Brown Pelican In-Flight

Nikon D1h, 600mm f/4.0AF-S, Gitzo 410, Wimberly Head

Notice all of this is in the future. As difficult as planning is, you need accurate tools to improve the fidelity of your planning. If the tools are inaccurate, the planning becomes useless. All this applies to the photographer by enabling him to realize long term goals, to fulfill a vision. By being confident of a suppliers intention, the photographer can husband his resources as needed. Knowing down the road a new widget of a certain capability will be introduced, the photographer can delay spending money on other things to have the money ready down the road when the widget is introduced. I think you get the idea.

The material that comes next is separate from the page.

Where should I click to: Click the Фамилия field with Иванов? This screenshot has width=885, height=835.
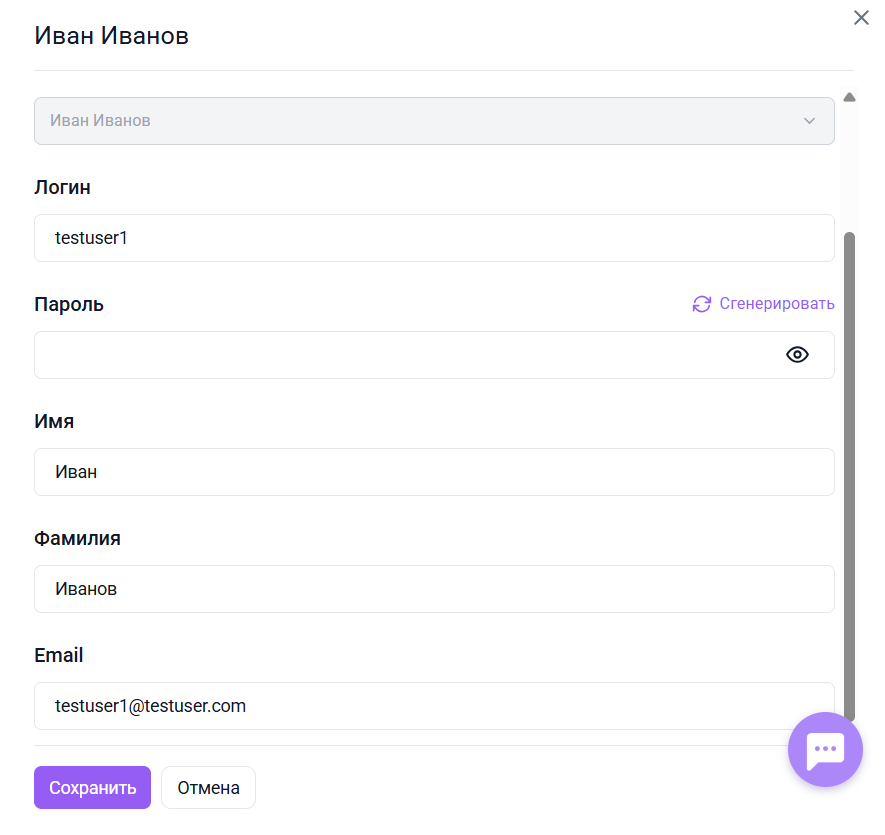click(x=434, y=589)
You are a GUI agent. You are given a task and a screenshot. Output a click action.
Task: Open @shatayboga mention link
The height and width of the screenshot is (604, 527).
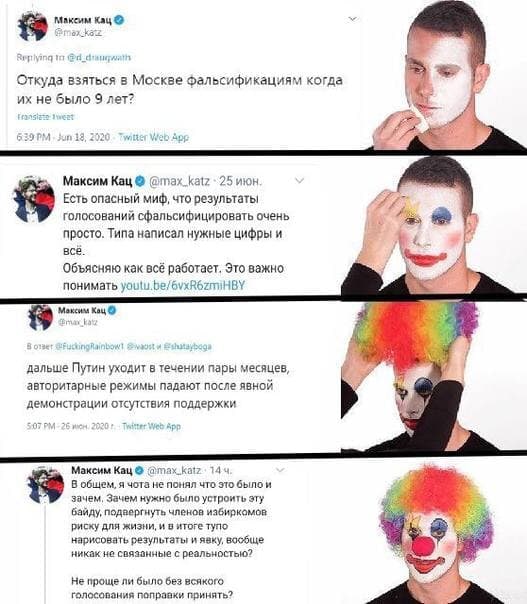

Let me go a step further on the concept of "do not confuse your customers." Do not send them a red herring. A confusing and misinformed marketing strategy will only disillusion customers and send them to your competitors--see my first paragraph. If you allude to your customers the good ship Nikon is going in one direction and out of the blue a new dramatically different path gets set, frustration will seep in. Most customers do not have faith. Few companies enjoy cult followings--Apple Computer is one of the few. Therefore, most companies need to re-affirm the faith. They need a picture that's easy to follow and periodic follow-ups to re-affirm where things are going. Then when surprises happen, aggressive campaigns need to be waged to acknowledge the problems, take responsibility, and reaffirm the company is still great. I think most reasonable people know no one is perfect. So, if a mistake is made and it's properly explained, most people will forgive and forget.

Notice, I'm not talking anything about the inners of products. I'm not talking about specific technical details of unreleased cameras. I'm talking about telling the customer the very basics of how you are going to support him and some sort of path he may hope to be on.

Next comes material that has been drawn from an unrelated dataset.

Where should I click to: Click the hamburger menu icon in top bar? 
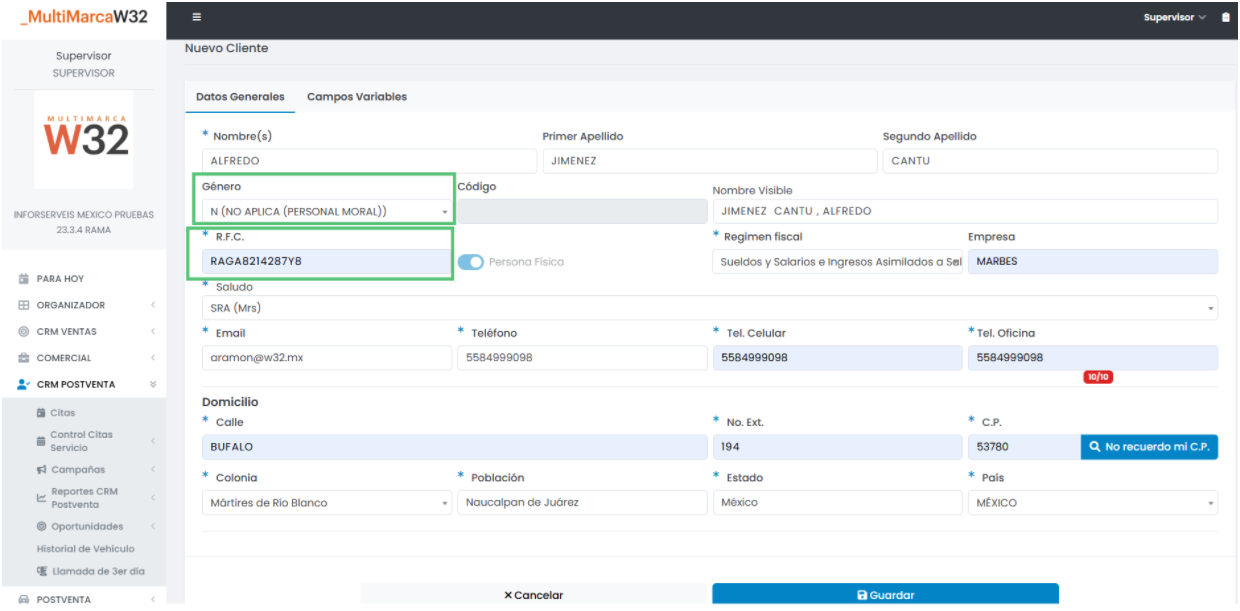197,17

Make the best products possible

This does not mean you need to counter every technology development introduced by your competitors. This only means you need to make the best products possible and fill the needs of your most important customers. For example, back in the film days there were always larger format cameras than those produced by Nikon. No one really said boo to the idea Nikon wasn't developing a medium format camera to counter the Mamyia's, Pentax's, and Bronica's back in the day. Nikon should and did continue to develop the best possible cameras for its primary customers and was very fruitful. Nothing was really lost by Nikon by not fielding a 645 style camera. There wasn't a need. Someone else was filling that niche while Nikon continued to develop and introduce products for its most important customers. Fast forward to today. If you read the message boards, you'd think Nikon was on the ropes for not introducing a counter to Canon's 1Ds full-framed digital SLR. While to me personally a full-framed camera would fit nicely in my arsenal of equipment, I am not pinning for that capability. I am not missing any major shots by not having that kind of camera. In fact, when I transitioned from film to digital, I went from the F5 to the D1h simply because the camera's frame-rate was a better match to my style of photography while fulfilling my needs in the digital darkroom. Okay, the D1h's 2.74mp's are a bit small for those that make large prints from their 35mm film which is a very good reason to develop higher density sensors. But, is there a need for 35mm style photographers to shoot full-framed when you can match their wide-angle needs using other technology? No, there isn't. Large sensor capability in a 35mm body simply isn't as high a priority as making better and better sensors in general. With the D2h, you're on your way with better products but the sensor needs some work. Whether true or not, the D2h's sensor has a preception of trouble. It has limits that need to be eliminated and your customers need to know you care enough to fix the things that don't work right--see earlier discussions. Your customers need to know you care enough to take their money with the promise you'll stand by the products that possess your moniker.

Let's change direction a little. I already mentioned something about customer service and not confusing your customer, taking care of them when your products perform less than advertised is a different cut at the same philosophy. Make the best products possible and make sure your customers know you're committed to keeping them that way.